SET PROBLEM 1:
In the forum thread on overusing identities:
(a) How many bytes per row does Jeff Moden say the extra IDENTITY column costs?
(b) What can be used with GUIDs if they are to be the clustered index?
(c) What is RBAR short for?
SET PROBLEM 2: Reproduce word for word the part of the forum thread on overusing identities that opens with the words containing "george sibbald SSC" and closes with "level possible. ...".
SET PROBLEM 3:
Do these statements agree with the forum thread on overusing identities? Answer yes or no for each, and quote the words from the thread that decide it.
(a) Jeff Moden imports data directly into the final table.
(b) GUIDs are 16 bytes long.
(c) The topic has 71 posts in total.

EXCERPT:

Overusing Identities

Question

Overusing Identities

Steve Jones - SSC Editor

SSC Guru

Points: 741310
More actions
February 27, 2010 at 11:39 am

#156722

Comments posted to this topic are about the item Overusing Identities

Viewing 15 posts - 1 through 15 (of 71 total)

You must be logged in to reply to this topic. Login to reply

Jeff Moden SSC Guru Points: 1004704 More actions · Answer 1

I use identities for the same reason that people are issued SSN's... It makes life real simple as a unique identifier in the world of large batch programming. As I prepare to install handrails for the upcoming ride :-P, I'll also tell you that if a natural key exists, I'll still usually use an IDENTITY column as at least a Non-null Unique Key and make the natural key the PK unless, maybe, if it's a totally static table.

I'll usually put the clustered index on an IDENTITY column especially for large tables that are also highly transactional just to keep page splits at the lowest level possible. Sure, a date column would probably suffice but there isn't always a date column and, when there is, data is not always inserted in the same order as those dates. To me, it's worth the 4 bytes per row to keep from having nearly 8k bytes suddenly open up because a single row insert caused a page split. The extra 4 byte column is usually worth it to me in the savings it causes during maintenance.

I also tend to use IDENTITY columns on everything I import. I always import to staging tables and never to the final table so that if someone does send "dupes", I can easily find them and tell the vendor of their problem. Yes, there are several ways to avoid the dupes but I always want to capture them for one reason or another and the IDENTITY column provides uniqueness when there may otherwise be none. The use of IDENTITY columns also makes it a snap to archive data because I can usually archive rows on one logical end of the table while the users continue to use the more recent other "end" of the table without mutual interference.

The bottom line is that as with everything else, "It Depends". I can see arguments for using IDENTITIES for all tables, no tables, or just some tables. I happen to be one of those that favors the use of IDENTITY columns.

--Jeff Moden

RBAR is pronounced "ree-bar" and is a "Modenism" for Row-By-Agonizing-Row.
First step towards the paradigm shift of writing Set Based code:
________Stop thinking about what you want to do to a ROW... think, instead, of what you want to do to a COLUMN.

Change is inevitable... Change for the better is not.

Helpful Links:
How to post code problems
How to Post Performance Problems
Create a Tally Function (fnTally)

george sibbald SSC Guru Points: 104210 More actions · Answer 2

Just to note that using a GUID as a primary key might not be a good idea if the index is created as a clustered index due to the random values given to GUIDs, and their length at 16 bytes.

NEWSEQUENTIALID() can be used in conjunction with GUIDs if they are to be the clustered index.

---------------------------------------------------------------------

SQLRNNR SSC Guru Points: 281344 More actions · Answer 3

Jeff Moden (2/27/2010)
I use identities for the same reason that people are issued SSN's... It makes life real simple as a unique identifier in the world of large batch programming. ...
I'll usually put the clustered index on an IDENTITY column especially for large tables that are also highly transactional just to keep page splits at the lowest level possible. ...
I also tend to use IDENTITY columns on everything I import. ...
The bottom line is that as with everything else, "It Depends". I can see arguments for using IDENTITIES for all tables, no tables, or just some tables. I happen to be one of those that favors the use of IDENTITY columns.

COLLECTED DATA:
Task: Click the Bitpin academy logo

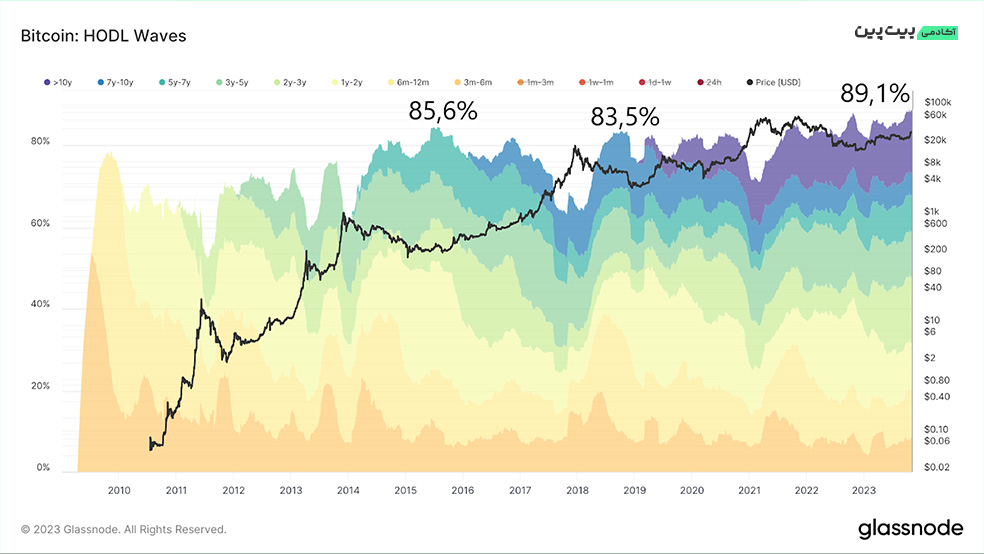Action: coord(906,31)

TASK SOLUTION 1:
(a) 4 bytes
(b) NEWSEQUENTIALID()
(c) Row-By-Agonizing-Row

TASK SOLUTION 2:
george sibbald SSC Guru Points: 104210 More actions · Answer 2

Just to note that using a GUID as a primary key might not be a good idea if the index is created as a clustered index due to the random values given to GUIDs, and their length at 16 bytes.

NEWSEQUENTIALID() can be used in conjunction with GUIDs if they are to be the clustered index.

---------------------------------------------------------------------

SQLRNNR SSC Guru Points: 281344 More actions · Answer 3

Jeff Moden (2/27/2010)
I use identities for the same reason that people are issued SSN's... It makes life real simple as a unique identifier in the world of large batch programming. ...
I'll usually put the clustered index on an IDENTITY column especially for large tables that are also highly transactional just to keep page splits at the lowest level possible. ...

TASK SOLUTION 3:
(a) No: "I always import to staging tables and never to the final table"
(b) Yes: "their length at 16 bytes"
(c) Yes: "Viewing 15 posts - 1 through 15 (of 71 total)"